NEW YORK – Pacific Biosciences said on Tuesday that it has formed a collaboration with researchers at the University of California, Los Angeles to sequence patients with rare, undiagnosed, pediatric diseases.
The partners will study the effect of combining PacBio's HiFi long-read whole-genome sequencing and RNA isoform sequencing (Iso-Seq) on diagnostic yield in rare disease cases. They will look at patients who have already been sequenced with short-read technology. Stanley Nelson, director of the California Center for Rare Diseases and a professor at UCLA's David Geffen School of Medicine, will lead the study.
"For rare disease patients, a genetic diagnosis always provides clarity to the whole family and can mean more effective treatments to avoid long-term complications," Nelson said in a statement. "Within our undiagnosed diseases program at UCLA, approximately 50 percent of the rare disease patients we conduct short-read WGS on will still not have a DNA diagnosis. We hope that the knowledge we gain will allow us to reduce that number and give more families a diagnosis."
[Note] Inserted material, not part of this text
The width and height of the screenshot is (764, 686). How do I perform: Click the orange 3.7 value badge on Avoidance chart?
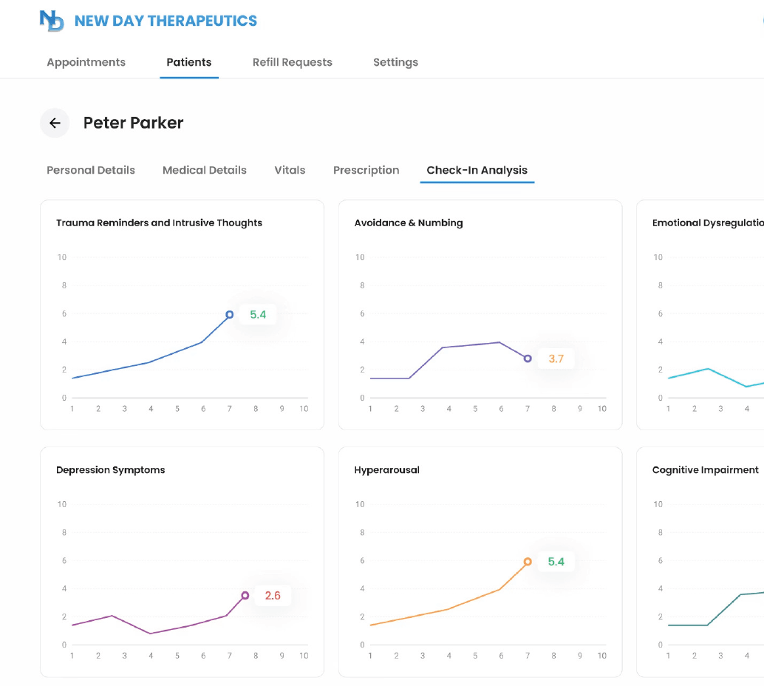554,359
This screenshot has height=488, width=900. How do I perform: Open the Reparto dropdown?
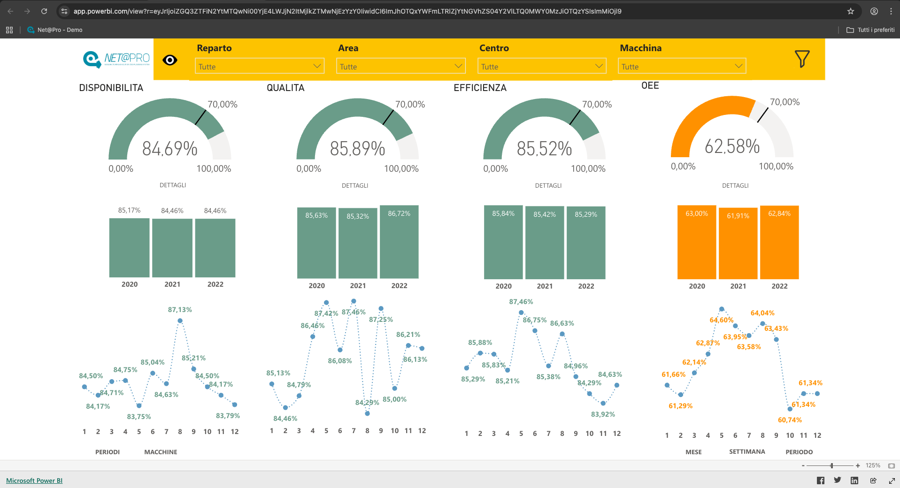coord(259,66)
The study is the latest collaboration for PacBio around rare disease diagnostics, but the first to explicitly include RNA isoform sequencing. The firm is running separate collaborations on WGS-based rare disease diagnostics with Children's Mercy Kansas City and Rady Children's Institute for Genomic Medicine.
Menlo Park, California-based PacBio is also working with Invitae on WGS-based testing for pediatric epilepsy and a clinical WGS platform.